"Well, wherever it is, we're here," remarked Captain Bradley, grimly, and:

"And now the fireworks start," assented Costigan, with a questioning glance at the girl.

"Don't mind me," she answered his unspoken question. "I don't believe in surrendering, either."

"Right," and both men squatted down behind the ether-walls of their terrific weapons; the girl prone behind them.

They had not long to wait. A group of human beings—men and to all appearances Americans—appeared unarmed in the little lounge. As soon as they were well inside the room, Bradley and Costigan released upon them without compunction the full power of their frightful projectors. From the reflectors, through the doorway, there tore a concentrated double beam of pure destruction—but that beam did not reach its goal. Yards from the men it met a screen of impenetrable density. Instantly the gunners pressed their triggers and a stream of high-explosive shells issued from the roaring weapons. But shells, also, were futile. They struck the shield and vanished—vanished without exploding and without leaving a trace to show that they had ever existed.

Costigan sprang to his feet, but before he could launch his intended attack a vast tunnel appeared beside him—something had gone through the entire width of the liner, cutting effortlessly a smooth cylinder of emptiness. Air rushed in to fill the vacuum, and the three visitors felt themselves seized by invisible forces and drawn into the tunnel. Through it they floated, up to and over buildings, finally slanting downward toward the door of a great high-towered structure. Doors opened before them and closed behind them, until at last they stood upright in a room which was evidently the office of a busy executive. They faced a desk which, in addition to the usual equipment of the business man, carried also a bewilderingly complete switchboard and instrument panel.

Seated impassively at the desk there was a gray man. Not only was he dressed entirely in gray, but his heavy hair was gray, his eyes were gray, and even his tanned skin seemed to give the impression of grayness in disguise. His overwhelming personality radiated an aura of grayness—not the gentle gray of the dove, but the resistless, driving gray of the super-dreadnought; the hard, inflexible, brittle gray of the fracture of high-carbon steel.

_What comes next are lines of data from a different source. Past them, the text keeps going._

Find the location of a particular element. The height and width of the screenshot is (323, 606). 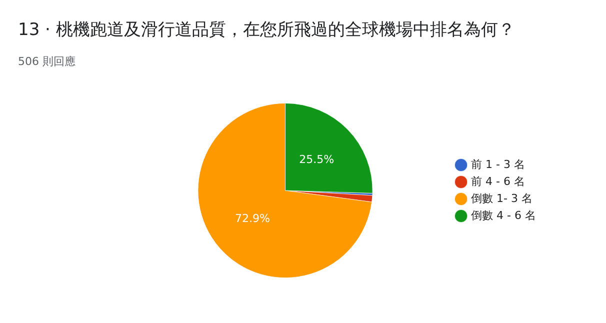

legend-label: 前 4 - 6 名 is located at coordinates (498, 181).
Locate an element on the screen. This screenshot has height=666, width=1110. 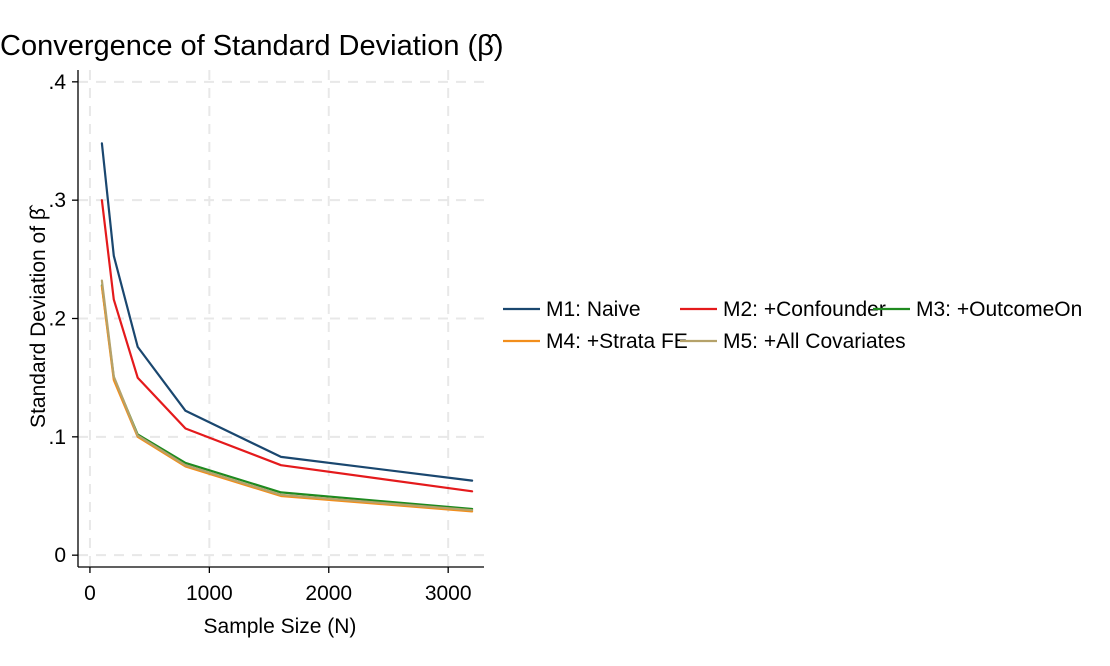
series-line-m5 is located at coordinates (287, 396).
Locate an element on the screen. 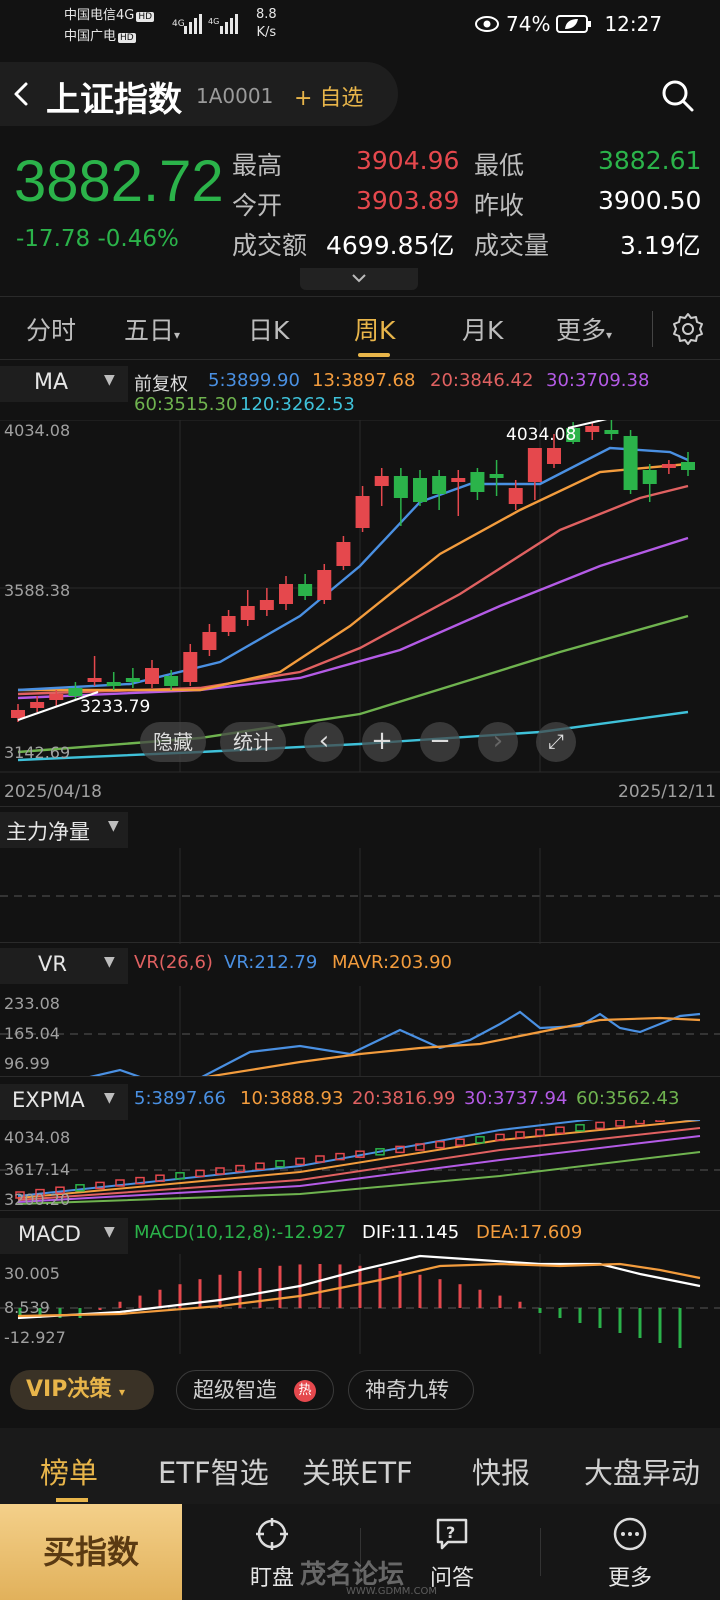 This screenshot has height=1600, width=720. expma-selector-label: EXPMA is located at coordinates (48, 1100).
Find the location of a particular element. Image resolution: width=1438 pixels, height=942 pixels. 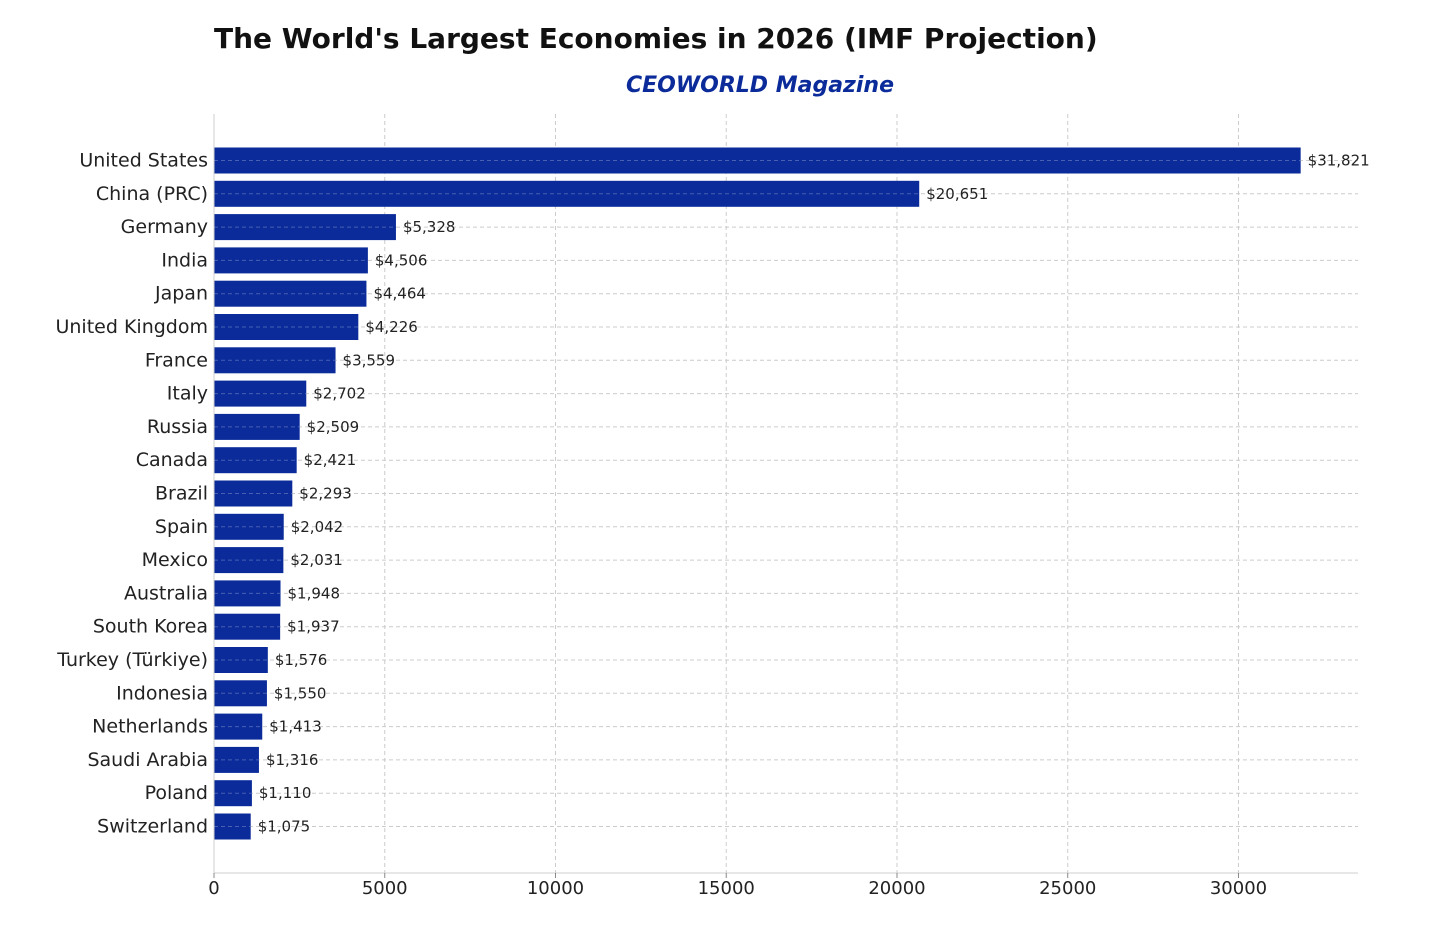

x-tick-label: 10000 is located at coordinates (556, 888).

"Captain Bradley, First Officer Costigan, Miss Marsden," the man spoke quietly, but crisply. "I had not intended you two men to live so long. That is a detail, however, which we will pass by for the moment. You may remove your suits."

Neither officer moved, but both stared back at the speaker, unflinchingly.

"I am not accustomed to repeating instructions," the man at the desk continued; voice still low and level, but instinct with deadly menace. "You may choose between removing those suits and dying in them, here and now."